**** INFORMATION PROVIDED

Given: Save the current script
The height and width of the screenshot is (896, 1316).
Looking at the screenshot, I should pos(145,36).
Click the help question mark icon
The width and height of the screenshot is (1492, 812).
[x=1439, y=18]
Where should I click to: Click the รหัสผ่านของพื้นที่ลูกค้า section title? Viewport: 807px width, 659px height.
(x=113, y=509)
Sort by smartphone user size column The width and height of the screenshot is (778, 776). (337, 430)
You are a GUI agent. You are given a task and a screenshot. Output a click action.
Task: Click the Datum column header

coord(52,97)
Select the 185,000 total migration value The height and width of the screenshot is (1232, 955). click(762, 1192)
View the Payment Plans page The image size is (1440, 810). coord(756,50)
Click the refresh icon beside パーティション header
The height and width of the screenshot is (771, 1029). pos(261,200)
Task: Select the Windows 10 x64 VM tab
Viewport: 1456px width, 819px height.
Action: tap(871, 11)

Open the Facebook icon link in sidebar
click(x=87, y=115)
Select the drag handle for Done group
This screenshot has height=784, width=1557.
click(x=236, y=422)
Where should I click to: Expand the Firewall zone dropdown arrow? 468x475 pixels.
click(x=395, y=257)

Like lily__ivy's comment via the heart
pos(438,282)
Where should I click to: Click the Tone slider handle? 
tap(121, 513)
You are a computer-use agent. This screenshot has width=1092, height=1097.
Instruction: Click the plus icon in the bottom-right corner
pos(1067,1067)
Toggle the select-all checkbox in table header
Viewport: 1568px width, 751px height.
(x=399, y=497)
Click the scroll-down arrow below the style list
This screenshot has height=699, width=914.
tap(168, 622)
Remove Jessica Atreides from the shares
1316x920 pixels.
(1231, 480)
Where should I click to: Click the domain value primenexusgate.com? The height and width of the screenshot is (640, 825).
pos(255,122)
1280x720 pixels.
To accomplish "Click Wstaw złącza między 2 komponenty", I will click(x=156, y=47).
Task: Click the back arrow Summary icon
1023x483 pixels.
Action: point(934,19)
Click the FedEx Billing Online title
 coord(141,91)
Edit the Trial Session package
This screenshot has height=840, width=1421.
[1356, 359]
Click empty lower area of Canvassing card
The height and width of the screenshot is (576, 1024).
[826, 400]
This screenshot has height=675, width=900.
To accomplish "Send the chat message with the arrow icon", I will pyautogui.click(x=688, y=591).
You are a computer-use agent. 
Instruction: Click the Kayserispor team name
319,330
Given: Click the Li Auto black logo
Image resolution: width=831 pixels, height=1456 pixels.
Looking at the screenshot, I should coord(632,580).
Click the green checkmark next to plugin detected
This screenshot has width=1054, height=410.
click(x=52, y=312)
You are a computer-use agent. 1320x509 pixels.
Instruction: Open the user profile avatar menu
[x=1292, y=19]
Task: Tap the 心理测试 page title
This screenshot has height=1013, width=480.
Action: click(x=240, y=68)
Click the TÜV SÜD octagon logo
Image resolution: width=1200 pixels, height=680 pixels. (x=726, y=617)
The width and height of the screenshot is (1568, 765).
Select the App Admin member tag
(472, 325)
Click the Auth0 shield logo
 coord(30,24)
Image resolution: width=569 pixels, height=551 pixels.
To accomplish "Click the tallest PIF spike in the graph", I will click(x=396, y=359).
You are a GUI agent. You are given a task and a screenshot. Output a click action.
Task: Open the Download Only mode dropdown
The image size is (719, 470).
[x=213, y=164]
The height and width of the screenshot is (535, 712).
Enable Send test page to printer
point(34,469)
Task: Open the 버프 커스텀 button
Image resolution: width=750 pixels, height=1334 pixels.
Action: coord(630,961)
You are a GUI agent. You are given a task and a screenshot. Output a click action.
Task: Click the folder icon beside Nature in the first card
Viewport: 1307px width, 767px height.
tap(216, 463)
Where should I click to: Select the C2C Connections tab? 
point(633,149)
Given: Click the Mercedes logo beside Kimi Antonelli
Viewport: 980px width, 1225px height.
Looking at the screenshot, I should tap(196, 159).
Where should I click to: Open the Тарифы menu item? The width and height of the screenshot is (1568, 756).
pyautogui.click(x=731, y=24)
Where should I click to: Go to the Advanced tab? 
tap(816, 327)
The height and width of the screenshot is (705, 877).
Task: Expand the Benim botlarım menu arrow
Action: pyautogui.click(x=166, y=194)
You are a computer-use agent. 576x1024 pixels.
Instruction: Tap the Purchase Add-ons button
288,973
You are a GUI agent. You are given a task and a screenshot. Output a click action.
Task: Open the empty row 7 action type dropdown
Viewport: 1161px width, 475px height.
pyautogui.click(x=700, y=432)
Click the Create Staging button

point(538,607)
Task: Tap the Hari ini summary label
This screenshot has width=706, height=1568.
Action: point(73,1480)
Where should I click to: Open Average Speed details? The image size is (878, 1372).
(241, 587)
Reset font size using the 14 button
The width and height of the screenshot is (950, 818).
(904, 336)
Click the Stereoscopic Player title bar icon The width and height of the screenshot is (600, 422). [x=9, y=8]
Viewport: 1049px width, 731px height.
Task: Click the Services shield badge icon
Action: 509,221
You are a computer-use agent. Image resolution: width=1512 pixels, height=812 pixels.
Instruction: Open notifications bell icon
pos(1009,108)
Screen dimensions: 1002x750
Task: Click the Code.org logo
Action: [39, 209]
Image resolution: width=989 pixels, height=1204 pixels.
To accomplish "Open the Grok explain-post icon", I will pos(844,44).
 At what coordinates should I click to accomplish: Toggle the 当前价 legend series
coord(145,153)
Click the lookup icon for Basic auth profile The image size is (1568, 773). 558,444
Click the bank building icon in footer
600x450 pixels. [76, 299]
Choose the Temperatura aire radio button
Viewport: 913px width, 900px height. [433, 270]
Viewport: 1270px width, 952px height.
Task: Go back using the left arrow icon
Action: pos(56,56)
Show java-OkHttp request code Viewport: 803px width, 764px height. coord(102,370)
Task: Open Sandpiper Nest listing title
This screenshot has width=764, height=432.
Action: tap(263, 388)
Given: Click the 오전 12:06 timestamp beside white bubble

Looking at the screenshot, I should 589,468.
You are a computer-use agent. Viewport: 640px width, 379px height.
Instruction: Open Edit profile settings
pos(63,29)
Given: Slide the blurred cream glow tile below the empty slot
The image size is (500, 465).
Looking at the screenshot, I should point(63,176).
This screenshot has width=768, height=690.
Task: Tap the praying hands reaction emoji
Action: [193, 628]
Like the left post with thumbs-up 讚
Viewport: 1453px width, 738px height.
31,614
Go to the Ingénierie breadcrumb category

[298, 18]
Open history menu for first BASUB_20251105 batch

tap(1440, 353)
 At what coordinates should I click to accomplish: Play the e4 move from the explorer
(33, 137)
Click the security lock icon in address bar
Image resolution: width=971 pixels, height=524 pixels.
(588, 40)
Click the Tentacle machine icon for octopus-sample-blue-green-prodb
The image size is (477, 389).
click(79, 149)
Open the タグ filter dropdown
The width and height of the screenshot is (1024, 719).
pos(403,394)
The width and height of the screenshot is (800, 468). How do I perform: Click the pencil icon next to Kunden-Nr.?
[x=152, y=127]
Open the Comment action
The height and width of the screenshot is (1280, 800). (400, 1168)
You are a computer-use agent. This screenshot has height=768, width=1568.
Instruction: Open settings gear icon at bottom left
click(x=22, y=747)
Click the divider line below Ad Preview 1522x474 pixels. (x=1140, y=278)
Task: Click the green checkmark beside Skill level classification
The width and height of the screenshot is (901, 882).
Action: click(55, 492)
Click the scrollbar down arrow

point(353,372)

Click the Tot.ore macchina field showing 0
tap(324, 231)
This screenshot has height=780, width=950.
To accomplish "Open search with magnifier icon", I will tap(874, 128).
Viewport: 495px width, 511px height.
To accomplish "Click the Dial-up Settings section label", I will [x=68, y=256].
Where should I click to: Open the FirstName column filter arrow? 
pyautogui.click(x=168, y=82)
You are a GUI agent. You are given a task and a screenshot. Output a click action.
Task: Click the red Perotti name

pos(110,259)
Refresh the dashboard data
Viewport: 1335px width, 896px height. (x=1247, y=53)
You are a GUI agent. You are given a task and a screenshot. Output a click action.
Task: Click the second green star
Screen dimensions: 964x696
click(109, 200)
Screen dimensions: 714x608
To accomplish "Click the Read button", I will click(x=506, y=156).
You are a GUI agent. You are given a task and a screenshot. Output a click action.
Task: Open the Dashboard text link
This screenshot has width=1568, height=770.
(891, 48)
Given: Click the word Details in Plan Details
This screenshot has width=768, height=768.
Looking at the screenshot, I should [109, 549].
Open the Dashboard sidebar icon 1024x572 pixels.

********

EXERCISE INSTRUCTIONS: Show every line of the entries above where the word "below" occurs.

EXPECTED ANSWER:
Click the scroll-down arrow below the style list
Given: Slide the blurred cream glow tile below the empty slot
Click the divider line below Ad Preview 1522x474 pixels. (x=1140, y=278)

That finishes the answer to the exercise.